Start of Task material

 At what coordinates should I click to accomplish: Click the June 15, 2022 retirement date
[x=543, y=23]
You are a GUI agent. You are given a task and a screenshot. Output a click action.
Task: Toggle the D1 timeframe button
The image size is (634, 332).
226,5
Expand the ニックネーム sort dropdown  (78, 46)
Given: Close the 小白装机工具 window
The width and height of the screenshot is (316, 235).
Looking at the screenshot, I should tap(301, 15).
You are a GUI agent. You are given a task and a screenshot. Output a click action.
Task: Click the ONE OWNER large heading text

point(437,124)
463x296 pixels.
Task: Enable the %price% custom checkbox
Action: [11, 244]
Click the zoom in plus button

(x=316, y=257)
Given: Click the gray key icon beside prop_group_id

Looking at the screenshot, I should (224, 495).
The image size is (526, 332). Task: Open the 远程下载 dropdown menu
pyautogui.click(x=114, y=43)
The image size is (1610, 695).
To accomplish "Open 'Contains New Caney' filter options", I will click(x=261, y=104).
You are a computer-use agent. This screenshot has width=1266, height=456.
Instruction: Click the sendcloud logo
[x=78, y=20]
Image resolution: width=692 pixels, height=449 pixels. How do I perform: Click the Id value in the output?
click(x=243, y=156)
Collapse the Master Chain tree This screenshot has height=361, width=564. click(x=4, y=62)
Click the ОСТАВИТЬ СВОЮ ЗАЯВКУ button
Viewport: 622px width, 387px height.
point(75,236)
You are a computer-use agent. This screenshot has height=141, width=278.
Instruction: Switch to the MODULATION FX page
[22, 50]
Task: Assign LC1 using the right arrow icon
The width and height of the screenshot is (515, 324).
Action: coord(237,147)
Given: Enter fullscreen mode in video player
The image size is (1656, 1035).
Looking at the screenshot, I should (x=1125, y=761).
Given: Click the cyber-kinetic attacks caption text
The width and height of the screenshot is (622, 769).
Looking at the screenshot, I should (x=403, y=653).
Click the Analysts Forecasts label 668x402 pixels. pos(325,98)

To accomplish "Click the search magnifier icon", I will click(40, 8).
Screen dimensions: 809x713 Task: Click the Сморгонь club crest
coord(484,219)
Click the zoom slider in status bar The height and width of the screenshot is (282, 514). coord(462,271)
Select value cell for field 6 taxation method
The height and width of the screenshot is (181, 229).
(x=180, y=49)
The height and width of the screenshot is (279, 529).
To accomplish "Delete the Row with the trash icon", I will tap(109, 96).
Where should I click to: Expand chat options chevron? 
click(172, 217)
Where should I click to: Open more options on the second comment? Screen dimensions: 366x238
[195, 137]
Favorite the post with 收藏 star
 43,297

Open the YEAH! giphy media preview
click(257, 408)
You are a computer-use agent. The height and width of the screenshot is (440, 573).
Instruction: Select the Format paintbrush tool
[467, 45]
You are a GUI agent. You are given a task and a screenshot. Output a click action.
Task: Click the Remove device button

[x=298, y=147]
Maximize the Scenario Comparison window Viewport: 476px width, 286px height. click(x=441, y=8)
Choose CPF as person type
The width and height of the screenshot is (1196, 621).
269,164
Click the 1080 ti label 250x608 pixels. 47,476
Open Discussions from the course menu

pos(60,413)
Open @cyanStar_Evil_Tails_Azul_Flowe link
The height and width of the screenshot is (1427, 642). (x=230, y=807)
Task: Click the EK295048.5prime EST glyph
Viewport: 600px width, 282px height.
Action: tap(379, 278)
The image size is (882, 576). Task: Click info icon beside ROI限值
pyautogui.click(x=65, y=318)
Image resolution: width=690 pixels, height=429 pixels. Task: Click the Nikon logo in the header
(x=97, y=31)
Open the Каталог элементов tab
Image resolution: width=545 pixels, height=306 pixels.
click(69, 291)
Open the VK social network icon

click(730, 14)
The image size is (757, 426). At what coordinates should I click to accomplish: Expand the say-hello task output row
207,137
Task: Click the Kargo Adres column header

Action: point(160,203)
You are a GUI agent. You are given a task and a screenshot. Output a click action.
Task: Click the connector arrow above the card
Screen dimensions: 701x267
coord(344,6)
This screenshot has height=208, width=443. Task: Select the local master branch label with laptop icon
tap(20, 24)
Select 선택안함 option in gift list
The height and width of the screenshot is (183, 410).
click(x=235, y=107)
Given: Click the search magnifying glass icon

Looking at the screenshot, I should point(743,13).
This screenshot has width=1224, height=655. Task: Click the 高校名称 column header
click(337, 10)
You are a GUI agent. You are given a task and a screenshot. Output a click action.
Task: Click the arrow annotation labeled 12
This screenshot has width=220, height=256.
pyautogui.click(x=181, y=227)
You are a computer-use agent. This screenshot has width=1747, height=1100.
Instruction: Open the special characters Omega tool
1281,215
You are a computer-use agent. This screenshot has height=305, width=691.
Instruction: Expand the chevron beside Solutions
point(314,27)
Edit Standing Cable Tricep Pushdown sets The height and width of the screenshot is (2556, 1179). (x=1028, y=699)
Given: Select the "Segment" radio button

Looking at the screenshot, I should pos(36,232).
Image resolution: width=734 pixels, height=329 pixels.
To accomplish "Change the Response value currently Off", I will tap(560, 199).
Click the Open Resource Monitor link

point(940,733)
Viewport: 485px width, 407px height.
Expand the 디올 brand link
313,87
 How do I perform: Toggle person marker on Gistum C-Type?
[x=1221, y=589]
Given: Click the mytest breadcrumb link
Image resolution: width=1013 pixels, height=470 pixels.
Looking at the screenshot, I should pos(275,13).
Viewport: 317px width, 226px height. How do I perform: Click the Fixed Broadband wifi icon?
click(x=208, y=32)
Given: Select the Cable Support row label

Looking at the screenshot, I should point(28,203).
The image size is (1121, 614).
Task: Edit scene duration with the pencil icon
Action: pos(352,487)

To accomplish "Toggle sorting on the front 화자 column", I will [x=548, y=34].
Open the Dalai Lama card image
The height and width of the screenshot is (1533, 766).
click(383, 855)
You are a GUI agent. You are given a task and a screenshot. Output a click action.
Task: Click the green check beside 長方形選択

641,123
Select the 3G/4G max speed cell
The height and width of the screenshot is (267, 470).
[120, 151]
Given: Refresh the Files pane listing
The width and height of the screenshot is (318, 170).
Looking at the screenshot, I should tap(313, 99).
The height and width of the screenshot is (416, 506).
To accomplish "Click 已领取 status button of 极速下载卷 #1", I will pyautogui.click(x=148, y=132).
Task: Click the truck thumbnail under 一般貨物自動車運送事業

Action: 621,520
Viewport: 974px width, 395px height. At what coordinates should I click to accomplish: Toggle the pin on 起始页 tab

End of Task material

- What to work on:
Every entry must be set down exactly, with nothing left out.

- Expected output:
 At what coordinates should I click to accomplish: Click the June 15, 2022 retirement date
[x=543, y=23]
You are a GUI agent. You are given a task and a screenshot. Output a click action.
Task: Toggle the D1 timeframe button
The image size is (634, 332).
226,5
Expand the ニックネーム sort dropdown  (78, 46)
Given: Close the 小白装机工具 window
The width and height of the screenshot is (316, 235).
Looking at the screenshot, I should tap(301, 15).
You are a GUI agent. You are given a task and a screenshot. Output a click action.
Task: Click the ONE OWNER large heading text

point(437,124)
463x296 pixels.
Task: Enable the %price% custom checkbox
Action: [11, 244]
Click the zoom in plus button

(x=316, y=257)
Given: Click the gray key icon beside prop_group_id

Looking at the screenshot, I should (224, 495).
The image size is (526, 332). Task: Open the 远程下载 dropdown menu
pyautogui.click(x=114, y=43)
The image size is (1610, 695).
To accomplish "Open 'Contains New Caney' filter options", I will click(x=261, y=104).
You are a computer-use agent. This screenshot has width=1266, height=456.
Instruction: Click the sendcloud logo
[x=78, y=20]
Image resolution: width=692 pixels, height=449 pixels. How do I perform: Click the Id value in the output?
click(x=243, y=156)
Collapse the Master Chain tree This screenshot has height=361, width=564. click(x=4, y=62)
Click the ОСТАВИТЬ СВОЮ ЗАЯВКУ button
Viewport: 622px width, 387px height.
point(75,236)
You are a computer-use agent. This screenshot has height=141, width=278.
Instruction: Switch to the MODULATION FX page
[22, 50]
Task: Assign LC1 using the right arrow icon
The width and height of the screenshot is (515, 324).
Action: coord(237,147)
Given: Enter fullscreen mode in video player
The image size is (1656, 1035).
Looking at the screenshot, I should (x=1125, y=761).
Given: Click the cyber-kinetic attacks caption text
The width and height of the screenshot is (622, 769).
Looking at the screenshot, I should (x=403, y=653).
Click the Analysts Forecasts label 668x402 pixels. pos(325,98)

To accomplish "Click the search magnifier icon", I will click(40, 8).
Screen dimensions: 809x713 Task: Click the Сморгонь club crest
coord(484,219)
Click the zoom slider in status bar The height and width of the screenshot is (282, 514). coord(462,271)
Select value cell for field 6 taxation method
The height and width of the screenshot is (181, 229).
(x=180, y=49)
The height and width of the screenshot is (279, 529).
To accomplish "Delete the Row with the trash icon", I will tap(109, 96).
Where should I click to: Expand chat options chevron? 
click(172, 217)
Where should I click to: Open more options on the second comment? Screen dimensions: 366x238
[195, 137]
Favorite the post with 收藏 star
 43,297

Open the YEAH! giphy media preview
click(257, 408)
You are a computer-use agent. The height and width of the screenshot is (440, 573).
Instruction: Select the Format paintbrush tool
[467, 45]
You are a GUI agent. You are given a task and a screenshot. Output a click action.
Task: Click the Remove device button

[x=298, y=147]
Maximize the Scenario Comparison window Viewport: 476px width, 286px height. click(x=441, y=8)
Choose CPF as person type
The width and height of the screenshot is (1196, 621).
269,164
Click the 1080 ti label 250x608 pixels. 47,476
Open Discussions from the course menu

pos(60,413)
Open @cyanStar_Evil_Tails_Azul_Flowe link
The height and width of the screenshot is (1427, 642). (x=230, y=807)
Task: Click the EK295048.5prime EST glyph
Viewport: 600px width, 282px height.
Action: tap(379, 278)
The image size is (882, 576). Task: Click info icon beside ROI限值
pyautogui.click(x=65, y=318)
Image resolution: width=690 pixels, height=429 pixels. Task: Click the Nikon logo in the header
(x=97, y=31)
Open the Каталог элементов tab
Image resolution: width=545 pixels, height=306 pixels.
click(69, 291)
Open the VK social network icon

click(730, 14)
The image size is (757, 426). At what coordinates should I click to accomplish: Expand the say-hello task output row
207,137
Task: Click the Kargo Adres column header

Action: point(160,203)
You are a GUI agent. You are given a task and a screenshot. Output a click action.
Task: Click the connector arrow above the card
Screen dimensions: 701x267
coord(344,6)
This screenshot has height=208, width=443. Task: Select the local master branch label with laptop icon
tap(20, 24)
Select 선택안함 option in gift list
The height and width of the screenshot is (183, 410).
click(x=235, y=107)
Given: Click the search magnifying glass icon

Looking at the screenshot, I should point(743,13).
This screenshot has width=1224, height=655. Task: Click the 高校名称 column header
click(337, 10)
You are a GUI agent. You are given a task and a screenshot. Output a click action.
Task: Click the arrow annotation labeled 12
This screenshot has width=220, height=256.
pyautogui.click(x=181, y=227)
You are a computer-use agent. This screenshot has width=1747, height=1100.
Instruction: Open the special characters Omega tool
1281,215
You are a computer-use agent. This screenshot has height=305, width=691.
Instruction: Expand the chevron beside Solutions
point(314,27)
Edit Standing Cable Tricep Pushdown sets The height and width of the screenshot is (2556, 1179). (x=1028, y=699)
Given: Select the "Segment" radio button

Looking at the screenshot, I should pos(36,232).
Image resolution: width=734 pixels, height=329 pixels.
To accomplish "Change the Response value currently Off", I will tap(560, 199).
Click the Open Resource Monitor link

point(940,733)
Viewport: 485px width, 407px height.
Expand the 디올 brand link
313,87
 How do I perform: Toggle person marker on Gistum C-Type?
[x=1221, y=589]
Given: Click the mytest breadcrumb link
Image resolution: width=1013 pixels, height=470 pixels.
Looking at the screenshot, I should pos(275,13).
Viewport: 317px width, 226px height. How do I perform: Click the Fixed Broadband wifi icon?
click(x=208, y=32)
Given: Select the Cable Support row label

Looking at the screenshot, I should point(28,203).
The image size is (1121, 614).
Task: Edit scene duration with the pencil icon
Action: pos(352,487)

To accomplish "Toggle sorting on the front 화자 column", I will [x=548, y=34].
Open the Dalai Lama card image
The height and width of the screenshot is (1533, 766).
click(383, 855)
You are a GUI agent. You are given a task and a screenshot. Output a click action.
Task: Click the green check beside 長方形選択

641,123
Select the 3G/4G max speed cell
The height and width of the screenshot is (267, 470).
[120, 151]
Given: Refresh the Files pane listing
The width and height of the screenshot is (318, 170).
Looking at the screenshot, I should tap(313, 99).
The height and width of the screenshot is (416, 506).
To accomplish "Click 已领取 status button of 极速下载卷 #1", I will pyautogui.click(x=148, y=132).
Task: Click the truck thumbnail under 一般貨物自動車運送事業

Action: 621,520
Viewport: 974px width, 395px height. At what coordinates should I click to accomplish: Toggle the pin on 起始页 tab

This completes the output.